Dans notre étude, nous avons examiné comment le concept de révision a pris forme au cours des dernières décennies et avons constaté que, malgré de nombreuses tentatives définitionnelles, le terme révision reste pluriel et non consensuel. Nous avons donc fait le choix de le définir comme une opération émanant d’une personne connaissant la langue de départ et s’efforçant d’adapter un texte traduit aux besoins du destinataire.

Nous avons ensuite orienté notre réflexion sur les paramètres ciblant l’acte de réviser et susceptibles de garantir un caractère objectif dans le jugement du réviseur. Après avoir étudié les paramètres proposés par Darbelnet, Horguelin et Brunette, puis Mossop, et mis l’accent sur leurs limites, nous avons proposé les nôtres, au nombre de quatre : le transfert de sens, la norme linguistique, la lisibilité et l’adaptation fonctionnelle.
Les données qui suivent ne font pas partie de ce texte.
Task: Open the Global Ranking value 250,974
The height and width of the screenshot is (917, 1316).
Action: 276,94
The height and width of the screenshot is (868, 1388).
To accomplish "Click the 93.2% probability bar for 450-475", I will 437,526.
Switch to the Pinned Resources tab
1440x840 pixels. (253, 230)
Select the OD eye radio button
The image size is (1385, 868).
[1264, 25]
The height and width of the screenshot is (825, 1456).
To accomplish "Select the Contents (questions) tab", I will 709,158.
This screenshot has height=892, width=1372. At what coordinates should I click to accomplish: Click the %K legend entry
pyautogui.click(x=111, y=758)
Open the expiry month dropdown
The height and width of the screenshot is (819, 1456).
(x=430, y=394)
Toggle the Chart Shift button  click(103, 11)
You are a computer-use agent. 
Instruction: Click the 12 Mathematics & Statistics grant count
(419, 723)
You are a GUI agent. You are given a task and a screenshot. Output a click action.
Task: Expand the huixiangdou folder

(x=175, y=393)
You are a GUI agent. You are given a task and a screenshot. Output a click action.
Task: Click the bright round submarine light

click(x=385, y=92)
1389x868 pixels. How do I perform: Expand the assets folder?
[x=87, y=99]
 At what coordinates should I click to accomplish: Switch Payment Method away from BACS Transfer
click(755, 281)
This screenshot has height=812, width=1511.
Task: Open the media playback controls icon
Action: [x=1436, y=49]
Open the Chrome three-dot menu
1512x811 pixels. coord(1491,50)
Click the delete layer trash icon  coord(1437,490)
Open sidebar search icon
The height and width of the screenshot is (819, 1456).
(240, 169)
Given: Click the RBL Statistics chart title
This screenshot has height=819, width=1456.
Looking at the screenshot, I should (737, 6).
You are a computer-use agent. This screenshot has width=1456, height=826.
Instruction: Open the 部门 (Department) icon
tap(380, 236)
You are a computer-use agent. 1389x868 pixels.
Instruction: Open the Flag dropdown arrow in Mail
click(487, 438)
La pluralité des approches relatives à la définition et aux paramètres de la révision reflètent de toute évidence deux choses : d’une part, la complexité du travail du réviseur et, d’autre part, l’insuffisance de recherches cohérentes sur le sujet. La définition et les paramètres que nous proposons ici ont pour but d’élargir le champ de nos recherches aux domaines concernant leur application pédagogique possible, autre sujet d’étude qui pourrait faire l’objet d’une recherche ultérieure.